The T2 relaxation derived from gradually or statically varying fields is not greatly influenced by a Larmor frequency shift. The T2 relaxation procedure in protons with low and medium mobility, which attends the T1 relaxation procedure, is somewhat lengthened via rising in field power, in parallel with the prolonging of T1. From the other point of view, some procedures of T2 relaxation like molecular diffusion and chemical exchange can essentially be more effectual at greater magnetic fields and consequently lead T2 amounts to decrease. It is particularly realized at 7 T in the brain, where high levels of iron are comprised close to the structures such as substantia nigra.
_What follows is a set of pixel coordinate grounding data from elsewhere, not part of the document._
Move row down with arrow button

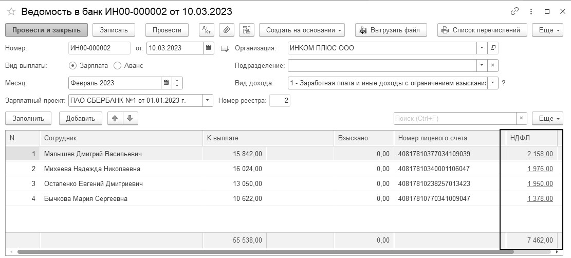pyautogui.click(x=130, y=119)
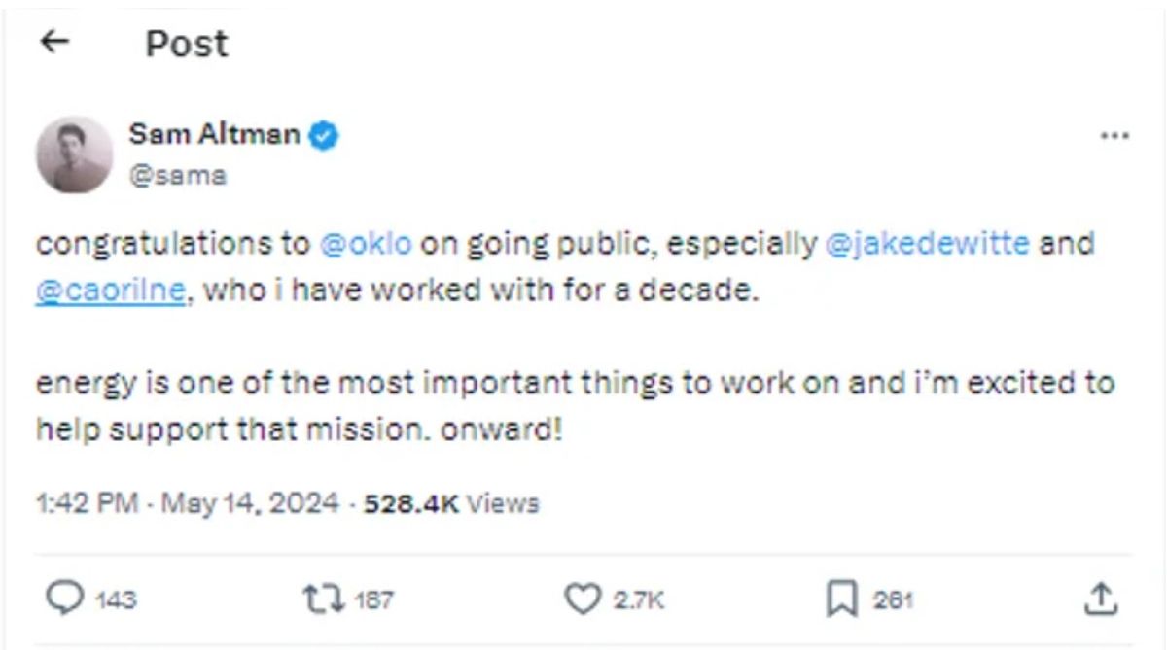This screenshot has height=650, width=1167.
Task: Open Sam Altman's profile picture
Action: click(74, 154)
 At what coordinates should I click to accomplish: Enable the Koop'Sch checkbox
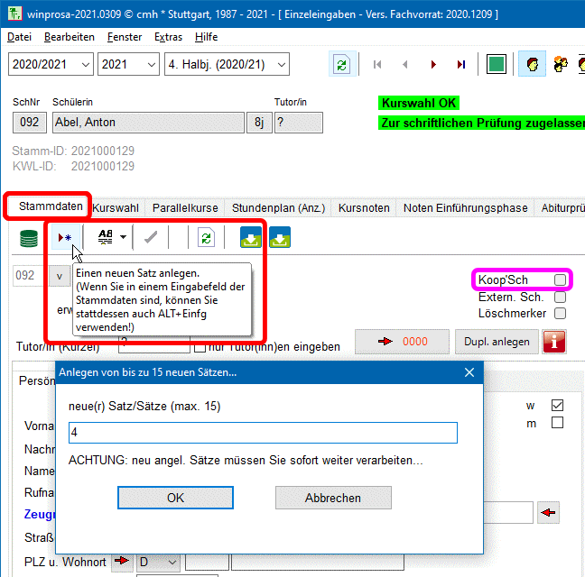point(560,279)
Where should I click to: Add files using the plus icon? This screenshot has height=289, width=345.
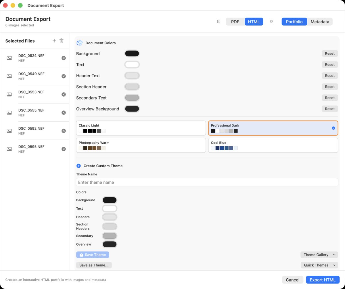54,41
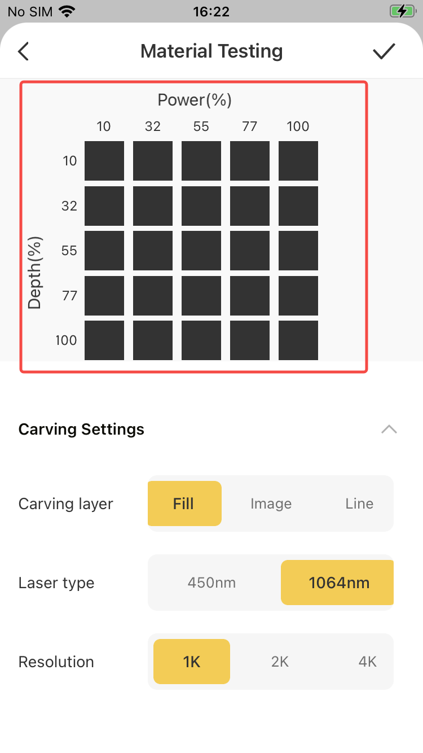Tap the Wi-Fi status icon
Screen dimensions: 423x753
[67, 11]
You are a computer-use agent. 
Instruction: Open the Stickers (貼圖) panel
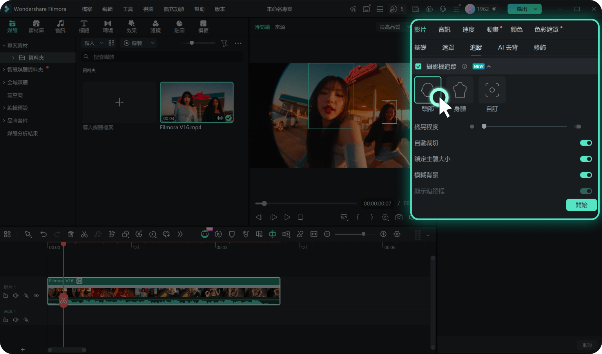pos(179,27)
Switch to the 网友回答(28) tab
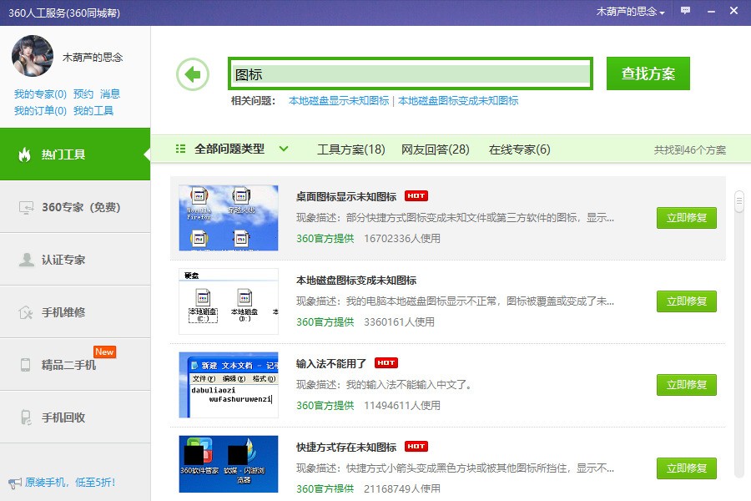The height and width of the screenshot is (501, 751). point(435,149)
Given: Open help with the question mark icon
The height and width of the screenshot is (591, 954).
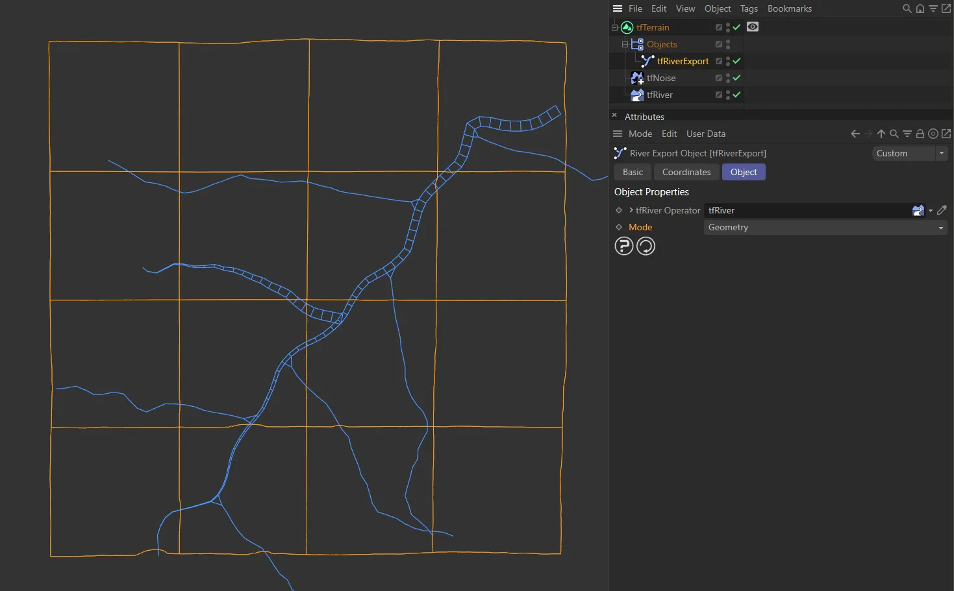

By the mean outcomes across all tissue kinds, it suggests that the T2 relaxation does not actually alter over the range of field powers utilized for ordinary clinical imaging-0.3 T to 3.2 T- but decreases at very high levels fields. Measurements at 11.7 T, 9.4 T, and 4.0 T display a predictable incessant reduction in T1 amounts, respectively, but likewise a 20–50% rise in T2 amounts [50,51,52,53,54,55]. Eventually, T1 and T2 relaxation times were lengthened in almost all brain tumor types, but it was problematic to distinguish tumor cases on the basis of relaxation times solely. Meanwhile, the malignancy indices and T1/T2 rate were not cooperative in distinguishing malignant brain tumors [38], but we obtained the new maps with good SNR based on our theory in which the α-parameter plays a key role because of indicating tiny in details on the objects to predict status of objects likely at the later stages.

5 Conclusions

In this study, an appropriate theory was introduced to obtain the new maps with greater SNR through the hybrid combination of the transverse and longitudinal relaxation times towards the better diagnostics in the medical field. The obtained new maps indicated tiny in objects details to predict objects status at the later stages. Our finding may help to grade the different tissues and estimate the duration of healing trends using assessment of the maps extracted from the proposed theory.